ASSIGNMENT:
Every line containing the string "arrow" should be returned from the records.

DATASET RECORDS:
◇ ◇ ◇ ◇ ◇
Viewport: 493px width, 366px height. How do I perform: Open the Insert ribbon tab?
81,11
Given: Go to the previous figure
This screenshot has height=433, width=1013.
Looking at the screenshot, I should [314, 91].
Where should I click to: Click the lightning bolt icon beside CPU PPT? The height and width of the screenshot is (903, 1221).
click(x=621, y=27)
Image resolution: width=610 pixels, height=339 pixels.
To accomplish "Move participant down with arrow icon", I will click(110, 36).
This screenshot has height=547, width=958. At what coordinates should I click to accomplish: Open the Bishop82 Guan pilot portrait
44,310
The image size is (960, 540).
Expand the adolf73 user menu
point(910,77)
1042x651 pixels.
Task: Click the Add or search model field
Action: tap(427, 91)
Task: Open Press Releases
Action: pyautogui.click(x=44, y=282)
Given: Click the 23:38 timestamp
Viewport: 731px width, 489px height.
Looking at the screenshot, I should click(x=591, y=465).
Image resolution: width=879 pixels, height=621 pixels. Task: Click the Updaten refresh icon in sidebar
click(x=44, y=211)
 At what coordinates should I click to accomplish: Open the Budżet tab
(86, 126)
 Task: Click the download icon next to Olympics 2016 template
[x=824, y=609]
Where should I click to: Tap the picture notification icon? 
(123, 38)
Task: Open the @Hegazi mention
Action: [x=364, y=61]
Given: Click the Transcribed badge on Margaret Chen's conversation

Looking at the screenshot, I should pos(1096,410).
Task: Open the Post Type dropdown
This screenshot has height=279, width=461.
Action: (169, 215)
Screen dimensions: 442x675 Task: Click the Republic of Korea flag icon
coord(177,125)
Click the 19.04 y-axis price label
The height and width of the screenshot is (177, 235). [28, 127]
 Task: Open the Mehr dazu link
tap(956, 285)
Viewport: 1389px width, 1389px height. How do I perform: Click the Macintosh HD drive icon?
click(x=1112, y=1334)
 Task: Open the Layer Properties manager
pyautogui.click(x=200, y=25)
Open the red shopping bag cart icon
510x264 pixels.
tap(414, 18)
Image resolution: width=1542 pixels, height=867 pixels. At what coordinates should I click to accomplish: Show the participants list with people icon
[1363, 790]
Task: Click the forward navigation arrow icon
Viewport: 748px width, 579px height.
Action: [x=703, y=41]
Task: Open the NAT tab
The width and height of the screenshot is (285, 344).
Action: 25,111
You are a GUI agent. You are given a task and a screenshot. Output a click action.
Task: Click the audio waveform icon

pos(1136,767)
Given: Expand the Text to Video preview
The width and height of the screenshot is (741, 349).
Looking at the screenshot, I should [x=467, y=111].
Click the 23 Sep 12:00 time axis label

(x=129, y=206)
◇ ◇ ◇ ◇ ◇
WRITTEN REPLY:
To accomplish "Move participant down with arrow icon", I will click(110, 36).
Task: Click the forward navigation arrow icon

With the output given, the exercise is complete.